Description of the task
Taking the line with "Task: Open Abstract" as the first and the line with "Task: Click the Search" as the last, set down exactly every line in that range from the entries below, and no more.

[Stored records]
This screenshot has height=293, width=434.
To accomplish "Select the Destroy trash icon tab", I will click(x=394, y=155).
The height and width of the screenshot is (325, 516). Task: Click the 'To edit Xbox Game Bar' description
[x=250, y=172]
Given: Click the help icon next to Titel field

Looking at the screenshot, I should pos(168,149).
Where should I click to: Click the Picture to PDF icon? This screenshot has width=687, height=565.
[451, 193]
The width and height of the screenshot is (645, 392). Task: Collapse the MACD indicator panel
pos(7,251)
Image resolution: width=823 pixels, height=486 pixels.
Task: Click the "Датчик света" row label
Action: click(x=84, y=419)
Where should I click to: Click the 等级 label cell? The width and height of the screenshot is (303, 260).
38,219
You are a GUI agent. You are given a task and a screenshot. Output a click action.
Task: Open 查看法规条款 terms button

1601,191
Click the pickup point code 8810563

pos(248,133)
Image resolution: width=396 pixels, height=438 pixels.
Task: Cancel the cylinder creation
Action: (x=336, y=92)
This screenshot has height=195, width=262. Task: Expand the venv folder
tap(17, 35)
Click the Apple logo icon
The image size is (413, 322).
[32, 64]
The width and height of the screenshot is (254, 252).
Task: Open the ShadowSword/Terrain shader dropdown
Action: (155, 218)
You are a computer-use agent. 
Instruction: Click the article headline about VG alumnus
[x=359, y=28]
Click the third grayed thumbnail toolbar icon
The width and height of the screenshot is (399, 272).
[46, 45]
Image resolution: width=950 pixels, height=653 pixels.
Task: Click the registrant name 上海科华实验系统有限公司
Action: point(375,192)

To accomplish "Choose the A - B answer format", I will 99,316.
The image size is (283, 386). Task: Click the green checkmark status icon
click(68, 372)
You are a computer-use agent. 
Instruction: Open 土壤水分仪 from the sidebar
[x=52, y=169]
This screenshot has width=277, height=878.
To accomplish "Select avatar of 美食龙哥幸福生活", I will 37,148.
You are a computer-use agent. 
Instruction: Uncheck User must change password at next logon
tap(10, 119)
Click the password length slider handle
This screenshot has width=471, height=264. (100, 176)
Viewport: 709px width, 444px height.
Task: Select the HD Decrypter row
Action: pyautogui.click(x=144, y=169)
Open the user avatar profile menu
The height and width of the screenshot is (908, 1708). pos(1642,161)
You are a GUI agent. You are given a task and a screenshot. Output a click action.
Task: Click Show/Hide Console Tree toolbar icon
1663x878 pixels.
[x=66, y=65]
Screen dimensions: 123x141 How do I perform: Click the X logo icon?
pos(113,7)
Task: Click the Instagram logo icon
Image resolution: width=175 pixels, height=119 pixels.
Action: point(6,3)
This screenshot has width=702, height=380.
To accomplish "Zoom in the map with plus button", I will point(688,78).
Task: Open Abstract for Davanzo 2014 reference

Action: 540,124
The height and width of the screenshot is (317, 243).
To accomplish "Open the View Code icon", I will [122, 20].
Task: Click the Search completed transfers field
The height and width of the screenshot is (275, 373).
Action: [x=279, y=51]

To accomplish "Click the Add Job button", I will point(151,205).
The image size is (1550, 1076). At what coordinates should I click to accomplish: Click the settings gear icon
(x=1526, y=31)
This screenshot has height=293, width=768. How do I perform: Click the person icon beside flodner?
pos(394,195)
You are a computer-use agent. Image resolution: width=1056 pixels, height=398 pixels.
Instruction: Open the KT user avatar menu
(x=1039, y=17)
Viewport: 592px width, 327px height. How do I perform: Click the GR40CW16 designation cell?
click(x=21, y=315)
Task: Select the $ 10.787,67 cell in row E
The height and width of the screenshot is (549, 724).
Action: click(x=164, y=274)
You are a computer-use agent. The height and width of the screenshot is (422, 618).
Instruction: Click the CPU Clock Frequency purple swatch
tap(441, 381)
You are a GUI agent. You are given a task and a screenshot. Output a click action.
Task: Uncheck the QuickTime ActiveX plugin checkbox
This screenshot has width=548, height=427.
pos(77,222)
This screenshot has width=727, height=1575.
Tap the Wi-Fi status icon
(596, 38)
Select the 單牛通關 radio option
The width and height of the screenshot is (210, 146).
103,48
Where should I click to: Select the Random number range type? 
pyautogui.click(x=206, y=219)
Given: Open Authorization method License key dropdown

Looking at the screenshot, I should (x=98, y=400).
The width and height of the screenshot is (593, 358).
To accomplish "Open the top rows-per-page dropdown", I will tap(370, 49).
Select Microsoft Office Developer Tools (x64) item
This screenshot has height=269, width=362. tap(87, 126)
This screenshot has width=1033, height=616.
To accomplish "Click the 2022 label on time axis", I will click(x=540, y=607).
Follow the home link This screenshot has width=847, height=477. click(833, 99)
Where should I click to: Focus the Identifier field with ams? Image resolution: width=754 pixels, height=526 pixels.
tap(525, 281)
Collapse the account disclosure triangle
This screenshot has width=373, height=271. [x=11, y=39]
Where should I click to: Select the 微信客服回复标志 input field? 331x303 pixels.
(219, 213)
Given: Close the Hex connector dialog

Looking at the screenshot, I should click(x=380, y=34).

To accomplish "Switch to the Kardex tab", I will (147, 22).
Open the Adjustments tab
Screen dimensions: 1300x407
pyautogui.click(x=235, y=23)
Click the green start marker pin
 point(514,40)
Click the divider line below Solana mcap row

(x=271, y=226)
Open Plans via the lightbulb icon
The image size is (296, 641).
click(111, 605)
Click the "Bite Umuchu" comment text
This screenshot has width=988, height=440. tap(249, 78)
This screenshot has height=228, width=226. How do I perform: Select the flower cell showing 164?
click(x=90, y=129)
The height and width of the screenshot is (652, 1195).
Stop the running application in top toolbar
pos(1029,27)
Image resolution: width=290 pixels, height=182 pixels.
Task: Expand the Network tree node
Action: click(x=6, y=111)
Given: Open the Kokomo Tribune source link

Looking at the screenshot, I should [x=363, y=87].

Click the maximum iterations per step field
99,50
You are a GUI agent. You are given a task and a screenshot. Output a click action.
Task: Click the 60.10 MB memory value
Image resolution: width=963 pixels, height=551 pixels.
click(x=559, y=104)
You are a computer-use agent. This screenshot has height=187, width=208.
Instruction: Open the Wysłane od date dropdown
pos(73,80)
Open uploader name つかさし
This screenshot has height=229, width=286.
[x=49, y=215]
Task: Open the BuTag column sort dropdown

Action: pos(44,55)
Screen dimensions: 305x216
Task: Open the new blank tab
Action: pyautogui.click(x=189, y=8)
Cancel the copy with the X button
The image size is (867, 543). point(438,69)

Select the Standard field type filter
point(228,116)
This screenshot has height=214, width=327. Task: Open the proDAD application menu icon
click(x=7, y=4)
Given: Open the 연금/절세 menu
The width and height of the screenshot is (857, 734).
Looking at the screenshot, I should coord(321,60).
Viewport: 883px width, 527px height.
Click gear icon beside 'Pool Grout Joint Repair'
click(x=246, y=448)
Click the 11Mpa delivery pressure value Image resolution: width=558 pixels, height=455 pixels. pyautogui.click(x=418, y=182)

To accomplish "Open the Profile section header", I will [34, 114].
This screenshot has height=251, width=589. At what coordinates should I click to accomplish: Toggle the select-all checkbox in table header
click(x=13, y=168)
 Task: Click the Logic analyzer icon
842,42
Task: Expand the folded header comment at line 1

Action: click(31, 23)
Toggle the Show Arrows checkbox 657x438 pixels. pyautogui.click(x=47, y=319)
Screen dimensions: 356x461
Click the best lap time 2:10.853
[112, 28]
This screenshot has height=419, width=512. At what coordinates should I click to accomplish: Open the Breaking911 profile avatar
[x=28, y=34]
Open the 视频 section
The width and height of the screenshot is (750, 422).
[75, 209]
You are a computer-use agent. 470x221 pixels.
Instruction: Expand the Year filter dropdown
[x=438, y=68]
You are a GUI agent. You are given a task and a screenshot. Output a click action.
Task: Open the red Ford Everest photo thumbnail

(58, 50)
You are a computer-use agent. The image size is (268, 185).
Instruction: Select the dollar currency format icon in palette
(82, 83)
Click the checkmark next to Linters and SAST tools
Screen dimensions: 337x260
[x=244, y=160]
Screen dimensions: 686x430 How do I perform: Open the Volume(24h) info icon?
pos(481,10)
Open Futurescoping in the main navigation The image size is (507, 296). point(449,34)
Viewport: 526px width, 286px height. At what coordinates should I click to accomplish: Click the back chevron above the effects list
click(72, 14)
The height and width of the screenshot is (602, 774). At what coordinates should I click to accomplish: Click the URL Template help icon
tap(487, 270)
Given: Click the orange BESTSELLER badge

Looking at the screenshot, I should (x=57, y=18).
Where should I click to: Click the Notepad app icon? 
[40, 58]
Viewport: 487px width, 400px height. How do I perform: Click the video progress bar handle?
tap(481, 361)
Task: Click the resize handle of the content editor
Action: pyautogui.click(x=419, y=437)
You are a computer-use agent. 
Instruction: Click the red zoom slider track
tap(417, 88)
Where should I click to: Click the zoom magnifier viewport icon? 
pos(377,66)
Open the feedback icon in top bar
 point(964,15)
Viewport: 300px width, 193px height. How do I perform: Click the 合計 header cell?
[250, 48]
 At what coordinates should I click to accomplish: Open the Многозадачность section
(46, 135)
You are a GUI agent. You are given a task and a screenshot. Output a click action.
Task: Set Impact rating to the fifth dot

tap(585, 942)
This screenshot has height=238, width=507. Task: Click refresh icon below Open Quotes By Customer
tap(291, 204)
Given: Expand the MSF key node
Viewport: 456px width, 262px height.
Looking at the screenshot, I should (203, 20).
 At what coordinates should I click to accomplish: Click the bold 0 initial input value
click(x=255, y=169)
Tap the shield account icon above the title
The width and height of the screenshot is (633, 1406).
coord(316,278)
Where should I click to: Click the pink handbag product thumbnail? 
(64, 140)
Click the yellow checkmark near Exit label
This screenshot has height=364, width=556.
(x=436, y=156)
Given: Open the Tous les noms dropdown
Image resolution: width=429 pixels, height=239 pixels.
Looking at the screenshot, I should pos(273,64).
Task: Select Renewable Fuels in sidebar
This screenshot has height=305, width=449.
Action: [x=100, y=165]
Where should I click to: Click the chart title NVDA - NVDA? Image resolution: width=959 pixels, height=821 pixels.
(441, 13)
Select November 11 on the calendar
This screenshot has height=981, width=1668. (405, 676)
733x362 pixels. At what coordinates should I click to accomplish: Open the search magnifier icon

The answer
Task: Open Abstract for Davanzo 2014 reference

Action: 540,124
The height and width of the screenshot is (317, 243).
To accomplish "Open the View Code icon", I will [122, 20].
Task: Click the Search completed transfers field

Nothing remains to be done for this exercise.